Transcribe, without any change, the lines from the line with "Expand the aws" up to and including the line with "Viewport: 1916px width, 1189px".

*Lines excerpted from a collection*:
:::
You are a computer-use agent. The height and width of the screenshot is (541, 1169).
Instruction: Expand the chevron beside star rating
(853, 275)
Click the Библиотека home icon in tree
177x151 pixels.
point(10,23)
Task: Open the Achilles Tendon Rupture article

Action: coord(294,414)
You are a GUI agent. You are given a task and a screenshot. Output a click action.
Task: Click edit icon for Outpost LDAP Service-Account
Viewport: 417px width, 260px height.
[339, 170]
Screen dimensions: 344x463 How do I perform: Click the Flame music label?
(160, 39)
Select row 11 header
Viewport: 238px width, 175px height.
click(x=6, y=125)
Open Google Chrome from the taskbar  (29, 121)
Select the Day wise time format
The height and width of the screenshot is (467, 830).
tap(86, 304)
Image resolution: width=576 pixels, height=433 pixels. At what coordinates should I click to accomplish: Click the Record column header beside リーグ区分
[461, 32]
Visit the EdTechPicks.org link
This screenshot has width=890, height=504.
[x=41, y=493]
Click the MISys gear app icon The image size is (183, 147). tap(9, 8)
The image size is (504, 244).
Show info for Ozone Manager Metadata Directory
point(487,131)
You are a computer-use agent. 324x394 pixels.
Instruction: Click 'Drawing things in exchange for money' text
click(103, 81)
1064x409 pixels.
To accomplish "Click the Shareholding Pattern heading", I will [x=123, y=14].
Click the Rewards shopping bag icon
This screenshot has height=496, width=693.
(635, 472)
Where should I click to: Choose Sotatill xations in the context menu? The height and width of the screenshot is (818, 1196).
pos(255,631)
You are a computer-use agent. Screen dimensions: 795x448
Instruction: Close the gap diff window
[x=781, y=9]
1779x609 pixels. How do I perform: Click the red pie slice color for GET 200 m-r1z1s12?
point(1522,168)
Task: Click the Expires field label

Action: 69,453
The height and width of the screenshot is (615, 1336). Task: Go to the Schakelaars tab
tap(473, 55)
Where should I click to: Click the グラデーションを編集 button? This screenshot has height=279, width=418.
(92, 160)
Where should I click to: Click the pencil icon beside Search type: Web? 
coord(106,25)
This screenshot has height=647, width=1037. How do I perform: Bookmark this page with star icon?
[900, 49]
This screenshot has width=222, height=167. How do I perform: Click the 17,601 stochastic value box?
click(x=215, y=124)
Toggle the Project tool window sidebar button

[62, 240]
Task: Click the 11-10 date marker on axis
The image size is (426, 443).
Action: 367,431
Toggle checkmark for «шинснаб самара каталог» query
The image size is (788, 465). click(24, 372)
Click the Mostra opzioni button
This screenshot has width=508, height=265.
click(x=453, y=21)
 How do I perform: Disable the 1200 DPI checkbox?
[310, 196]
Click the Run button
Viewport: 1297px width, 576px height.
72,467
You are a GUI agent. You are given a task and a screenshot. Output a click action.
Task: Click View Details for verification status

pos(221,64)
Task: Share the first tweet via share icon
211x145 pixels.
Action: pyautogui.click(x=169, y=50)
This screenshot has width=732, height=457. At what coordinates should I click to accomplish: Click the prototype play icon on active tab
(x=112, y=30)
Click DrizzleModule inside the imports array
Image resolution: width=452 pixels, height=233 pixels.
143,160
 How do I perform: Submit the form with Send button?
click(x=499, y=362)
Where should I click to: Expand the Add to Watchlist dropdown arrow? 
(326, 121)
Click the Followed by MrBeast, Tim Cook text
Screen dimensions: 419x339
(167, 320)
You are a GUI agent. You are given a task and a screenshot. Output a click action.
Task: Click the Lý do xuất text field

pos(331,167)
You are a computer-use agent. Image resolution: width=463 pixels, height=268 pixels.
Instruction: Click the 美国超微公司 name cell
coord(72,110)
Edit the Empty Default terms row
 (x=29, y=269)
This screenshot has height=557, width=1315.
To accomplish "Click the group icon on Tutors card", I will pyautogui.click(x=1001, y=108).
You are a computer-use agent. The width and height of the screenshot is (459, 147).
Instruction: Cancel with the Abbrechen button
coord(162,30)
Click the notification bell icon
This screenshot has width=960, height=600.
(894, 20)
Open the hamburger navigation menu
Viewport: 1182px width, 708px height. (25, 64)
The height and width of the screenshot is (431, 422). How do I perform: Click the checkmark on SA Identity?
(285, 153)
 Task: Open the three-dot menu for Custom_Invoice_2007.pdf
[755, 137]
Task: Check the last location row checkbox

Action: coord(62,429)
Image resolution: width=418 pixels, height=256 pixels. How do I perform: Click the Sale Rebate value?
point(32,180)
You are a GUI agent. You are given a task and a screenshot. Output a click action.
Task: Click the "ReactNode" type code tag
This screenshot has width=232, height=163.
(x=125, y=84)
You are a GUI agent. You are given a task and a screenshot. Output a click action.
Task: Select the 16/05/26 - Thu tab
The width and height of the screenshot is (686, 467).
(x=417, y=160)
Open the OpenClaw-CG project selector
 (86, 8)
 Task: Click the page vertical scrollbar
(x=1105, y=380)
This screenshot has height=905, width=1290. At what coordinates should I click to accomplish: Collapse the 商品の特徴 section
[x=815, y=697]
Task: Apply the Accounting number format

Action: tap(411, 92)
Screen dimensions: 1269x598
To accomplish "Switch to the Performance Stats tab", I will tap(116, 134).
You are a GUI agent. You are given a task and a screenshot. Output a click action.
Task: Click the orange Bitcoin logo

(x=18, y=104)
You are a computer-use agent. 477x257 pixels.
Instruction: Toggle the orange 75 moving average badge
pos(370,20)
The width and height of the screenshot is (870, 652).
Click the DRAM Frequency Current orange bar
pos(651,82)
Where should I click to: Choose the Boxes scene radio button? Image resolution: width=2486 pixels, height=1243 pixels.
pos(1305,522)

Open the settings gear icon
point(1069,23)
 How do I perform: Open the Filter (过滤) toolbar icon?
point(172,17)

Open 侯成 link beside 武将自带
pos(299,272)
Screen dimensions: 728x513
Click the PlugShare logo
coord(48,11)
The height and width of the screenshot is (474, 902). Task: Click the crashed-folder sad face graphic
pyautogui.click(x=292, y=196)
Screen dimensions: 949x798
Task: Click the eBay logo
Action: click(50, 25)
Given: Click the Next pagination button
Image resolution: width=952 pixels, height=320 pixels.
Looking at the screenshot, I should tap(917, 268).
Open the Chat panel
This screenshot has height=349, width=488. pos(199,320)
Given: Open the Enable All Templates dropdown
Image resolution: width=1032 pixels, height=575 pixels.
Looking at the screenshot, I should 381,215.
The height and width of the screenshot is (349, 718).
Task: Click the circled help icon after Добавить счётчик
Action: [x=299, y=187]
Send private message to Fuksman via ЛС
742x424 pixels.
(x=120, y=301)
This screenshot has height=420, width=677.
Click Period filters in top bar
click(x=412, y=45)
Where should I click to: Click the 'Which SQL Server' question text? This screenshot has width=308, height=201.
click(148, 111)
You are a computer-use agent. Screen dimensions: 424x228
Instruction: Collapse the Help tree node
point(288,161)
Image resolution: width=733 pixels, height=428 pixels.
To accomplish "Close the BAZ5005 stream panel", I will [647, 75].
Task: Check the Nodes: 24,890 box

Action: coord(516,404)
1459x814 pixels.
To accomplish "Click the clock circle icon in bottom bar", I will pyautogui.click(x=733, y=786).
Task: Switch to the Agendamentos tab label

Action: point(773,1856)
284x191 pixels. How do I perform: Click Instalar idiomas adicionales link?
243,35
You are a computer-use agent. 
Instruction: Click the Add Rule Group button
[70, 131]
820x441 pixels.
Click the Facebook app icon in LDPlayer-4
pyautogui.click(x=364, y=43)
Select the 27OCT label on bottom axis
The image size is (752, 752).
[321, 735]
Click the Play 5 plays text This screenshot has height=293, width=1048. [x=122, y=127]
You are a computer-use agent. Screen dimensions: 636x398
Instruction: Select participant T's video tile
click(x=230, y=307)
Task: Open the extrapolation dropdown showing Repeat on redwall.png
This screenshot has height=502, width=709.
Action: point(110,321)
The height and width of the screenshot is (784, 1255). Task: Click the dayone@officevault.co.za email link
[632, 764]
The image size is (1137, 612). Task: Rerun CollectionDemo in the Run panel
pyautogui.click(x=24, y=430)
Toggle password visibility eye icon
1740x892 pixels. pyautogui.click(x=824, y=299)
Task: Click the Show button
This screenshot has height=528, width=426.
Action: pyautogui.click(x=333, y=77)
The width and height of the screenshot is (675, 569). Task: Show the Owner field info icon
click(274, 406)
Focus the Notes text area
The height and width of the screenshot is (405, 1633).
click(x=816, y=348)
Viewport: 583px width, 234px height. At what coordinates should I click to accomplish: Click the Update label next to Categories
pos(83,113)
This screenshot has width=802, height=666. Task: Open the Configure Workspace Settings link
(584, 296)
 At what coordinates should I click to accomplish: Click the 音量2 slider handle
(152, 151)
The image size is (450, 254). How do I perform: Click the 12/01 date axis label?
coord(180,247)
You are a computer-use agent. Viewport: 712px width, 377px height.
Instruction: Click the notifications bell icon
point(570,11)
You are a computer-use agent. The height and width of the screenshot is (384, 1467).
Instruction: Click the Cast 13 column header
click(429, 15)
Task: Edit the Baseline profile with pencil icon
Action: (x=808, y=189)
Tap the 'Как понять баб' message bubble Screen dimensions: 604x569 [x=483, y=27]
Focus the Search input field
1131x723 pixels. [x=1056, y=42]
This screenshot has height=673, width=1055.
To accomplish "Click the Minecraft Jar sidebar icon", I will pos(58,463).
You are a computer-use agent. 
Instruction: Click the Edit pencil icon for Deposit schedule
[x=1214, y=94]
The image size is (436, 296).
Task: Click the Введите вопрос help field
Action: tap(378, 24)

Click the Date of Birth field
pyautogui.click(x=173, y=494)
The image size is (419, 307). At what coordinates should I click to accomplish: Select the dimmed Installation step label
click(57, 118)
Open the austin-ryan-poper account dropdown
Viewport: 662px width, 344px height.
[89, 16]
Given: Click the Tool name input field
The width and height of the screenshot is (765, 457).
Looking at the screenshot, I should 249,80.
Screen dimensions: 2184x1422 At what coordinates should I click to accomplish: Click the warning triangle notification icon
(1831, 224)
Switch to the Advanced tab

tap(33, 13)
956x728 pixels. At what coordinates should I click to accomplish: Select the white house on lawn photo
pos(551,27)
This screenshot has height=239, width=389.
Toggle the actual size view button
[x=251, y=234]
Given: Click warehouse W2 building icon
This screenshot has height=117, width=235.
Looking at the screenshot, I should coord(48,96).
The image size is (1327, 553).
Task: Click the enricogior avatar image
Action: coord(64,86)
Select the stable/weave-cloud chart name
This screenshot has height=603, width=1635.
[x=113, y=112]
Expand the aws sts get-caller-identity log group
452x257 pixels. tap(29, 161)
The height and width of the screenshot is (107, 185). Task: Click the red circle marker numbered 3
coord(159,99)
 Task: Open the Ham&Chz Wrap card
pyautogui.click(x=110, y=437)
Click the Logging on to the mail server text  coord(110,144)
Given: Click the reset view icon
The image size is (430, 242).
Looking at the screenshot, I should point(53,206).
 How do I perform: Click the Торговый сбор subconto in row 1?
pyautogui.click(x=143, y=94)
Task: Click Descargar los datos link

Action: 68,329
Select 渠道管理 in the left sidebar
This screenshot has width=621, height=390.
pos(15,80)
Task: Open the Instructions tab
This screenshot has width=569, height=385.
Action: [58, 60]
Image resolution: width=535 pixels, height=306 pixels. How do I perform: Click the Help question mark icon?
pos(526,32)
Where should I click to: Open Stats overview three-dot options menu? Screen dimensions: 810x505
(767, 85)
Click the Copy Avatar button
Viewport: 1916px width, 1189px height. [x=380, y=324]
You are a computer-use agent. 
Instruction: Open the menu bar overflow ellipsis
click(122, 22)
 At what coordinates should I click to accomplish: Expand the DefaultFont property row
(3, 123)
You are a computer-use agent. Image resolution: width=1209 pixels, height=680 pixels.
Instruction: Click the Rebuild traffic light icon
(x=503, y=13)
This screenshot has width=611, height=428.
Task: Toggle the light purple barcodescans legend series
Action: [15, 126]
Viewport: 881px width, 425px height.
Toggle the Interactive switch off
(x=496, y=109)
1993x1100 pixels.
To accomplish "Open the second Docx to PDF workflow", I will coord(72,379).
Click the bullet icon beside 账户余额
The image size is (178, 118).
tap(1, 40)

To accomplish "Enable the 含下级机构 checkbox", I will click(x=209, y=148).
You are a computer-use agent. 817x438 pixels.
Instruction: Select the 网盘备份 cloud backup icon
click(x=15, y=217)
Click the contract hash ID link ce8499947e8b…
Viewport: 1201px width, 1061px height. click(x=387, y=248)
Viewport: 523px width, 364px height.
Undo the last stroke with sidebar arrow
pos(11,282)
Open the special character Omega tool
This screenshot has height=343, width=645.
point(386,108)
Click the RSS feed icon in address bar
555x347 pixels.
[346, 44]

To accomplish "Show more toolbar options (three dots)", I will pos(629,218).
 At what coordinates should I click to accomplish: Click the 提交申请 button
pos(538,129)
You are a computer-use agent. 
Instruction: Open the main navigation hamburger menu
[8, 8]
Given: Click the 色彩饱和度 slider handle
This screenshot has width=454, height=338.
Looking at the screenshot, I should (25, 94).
:::
*CORRECT RESULT*:
Expand the aws sts get-caller-identity log group
452x257 pixels. tap(29, 161)
The height and width of the screenshot is (107, 185). Task: Click the red circle marker numbered 3
coord(159,99)
 Task: Open the Ham&Chz Wrap card
pyautogui.click(x=110, y=437)
Click the Logging on to the mail server text  coord(110,144)
Given: Click the reset view icon
The image size is (430, 242).
Looking at the screenshot, I should point(53,206).
 How do I perform: Click the Торговый сбор subconto in row 1?
pyautogui.click(x=143, y=94)
Task: Click Descargar los datos link

Action: 68,329
Select 渠道管理 in the left sidebar
This screenshot has width=621, height=390.
pos(15,80)
Task: Open the Instructions tab
This screenshot has width=569, height=385.
Action: [58, 60]
Image resolution: width=535 pixels, height=306 pixels. How do I perform: Click the Help question mark icon?
pos(526,32)
Where should I click to: Open Stats overview three-dot options menu? Screen dimensions: 810x505
(767, 85)
Click the Copy Avatar button
Viewport: 1916px width, 1189px height. [x=380, y=324]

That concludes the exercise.